When the action finds its conclusion, the Clerics locate a hidden stash of fine art, including the Mona Lisa herself. After a moment of consideration, Preston enacts the brutal ideology of The Tetragrammaton government the only way he knows how: “Burn it.”
4. Preston Saves the Puppy
Disclaimer: no puppies were harmed in the making of this explosive gun fu fight scene!
Preston has skipped a couple of doses of the emotion-suppressing drug ‘Prozium’ at this point. His humanity creeps in when he saves a puppy from being killed by the government’s enforcers, only now he tries to release his new, wide-eyed friend back into ‘The Nether’ where the rebellion hide out.
When a patrol catches him in the act, a breathtaking display of seemingly improvised Gun Kata obliterates the small army of troops intent on arresting him and killing the puppy.
A real diversity of slow motion shots, quick cuts, and dual-wielding backflips makes this a memorable scene.
Perhaps the most striking aspect though, is the contrast between Preston’s natural empathy for the dog and his brutal retaliation against the soldiers who try to harm it. We truly start to see him turn the coveted Gun Kata into a weapon against its creators.
3. Preston vs. Brandt Duel
When Preston’s new, ambitious partner, Brandt begins to suspect Preston of the murders in ‘The Nether’, he confronts him in an all-out swordplay fight with katana-style weapons.
This fight scene is stylistically much more grounded than most others in the film as the Gun Kata itself doesn’t feature. Instead, we get a good old-fashioned one-on-one duel!
The swords used for shooting this scene were made of turned wood, which would frequently break during filming as Christian Bale and Taye Diggs (Brandt) were given full license to strike each other with the weapons.
A real tension underpins this scene as we genuinely feel as though Preston could be exposed for ‘sense offence’ and the murders of the patrol soldiers.

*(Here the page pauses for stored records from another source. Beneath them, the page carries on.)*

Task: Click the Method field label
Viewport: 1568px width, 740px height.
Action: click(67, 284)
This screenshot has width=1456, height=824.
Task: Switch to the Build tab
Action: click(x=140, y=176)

The stakes are not immediately life and death but the ramifications of Preston conceding the upper hand to his understudy are massive if he were to be found out.
2. Preston Rescues Underground Rebels
At this pivotal point in the film, Preston commits to aiding the rebellion in escaping a government raid.
It is another scene that departs from the usual ‘shoot-em-up’ gun fu style of the film as Preston repurposes his handguns in hand-to-hand combat.
Using them to pistol whip the group of soldiers that surround him, the sequence mirrors the puppy scene’s staging except with no shots fired from our rebellious protagonist.
Personally, the scene resembles the 10-man fight from “Ip Man” (2008), in which the character takes on multiple opponents at once with clinical finishing moves.
On top of that, adding slow motion to parts of the finishing sequence itself allows you to linger on every strike as it lands. We are left with the impression that Preston is still conscious of his striking technique but his purpose has flipped from persecutor of the rebellion to its defender.
1. The Final Showdown
The epic finale of the film takes place between Preston and Dupont, the antagonist played by Angus Macfadyen.
In this final showdown, two masters of the Gun Kata go to town with all the techniques we have seen up until this point.
Accompanied by Matrix-style music in the background, the double-wielding pistols return to carve out the Gun Kata philosophy: weapons are an extension of the body.
The choreography takes on a strong Wing Chun style, drawing influence from the Baat Jaam Do (Eight Chopping or Slashing Knives) form – a subsection of Wing Chun which uses butterfly knives as deadly weapons.
In terms of cinematography, this is perhaps the film’s best. An arc shot circles the two adversaries as they flow in and out of attacks, almost like a dance. It is quite the fitting final showdown in a series of spectacularly unique fight scenes.